=== What the exercise asks ===
Copy the items word for word, from the line with "You are a GUI" through the end of the items, leaving out the pictures.

-- begin --

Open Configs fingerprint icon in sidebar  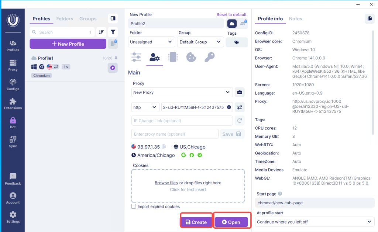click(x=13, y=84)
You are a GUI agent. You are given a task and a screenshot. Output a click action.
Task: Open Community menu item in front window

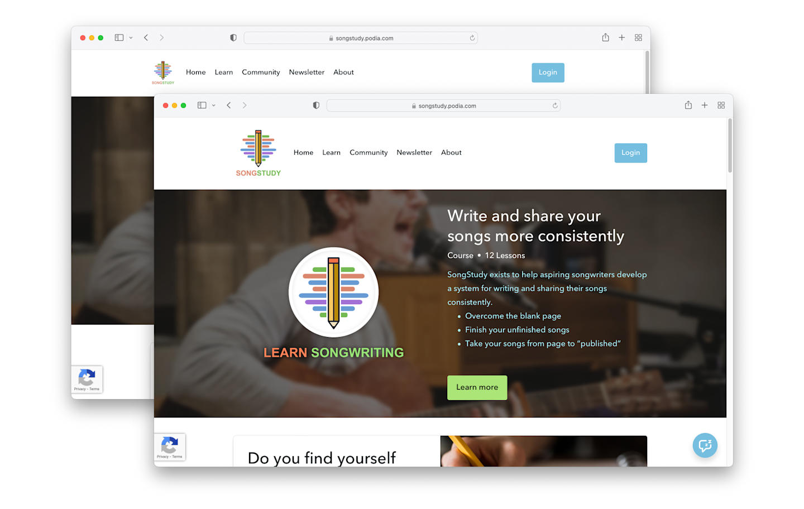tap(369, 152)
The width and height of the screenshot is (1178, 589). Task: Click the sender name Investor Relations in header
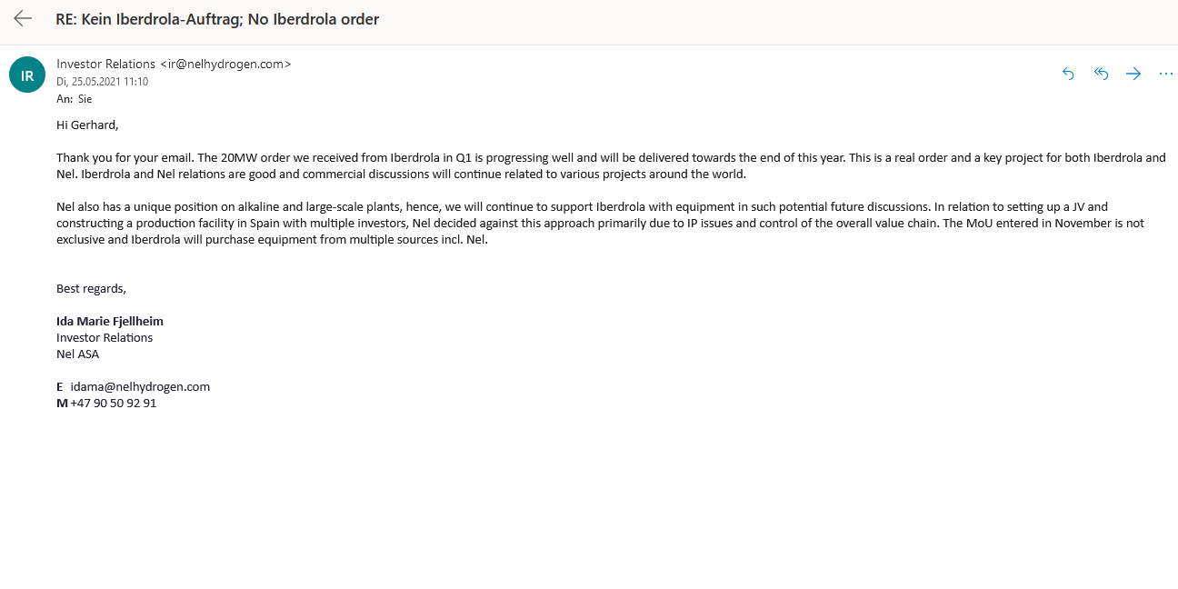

-- end --

=== Exercise solution ===
You are a GUI agent. You are given a task and a screenshot. Output a click action.
Task: Open Community menu item in front window

tap(369, 152)
The width and height of the screenshot is (1178, 589). Task: Click the sender name Investor Relations in header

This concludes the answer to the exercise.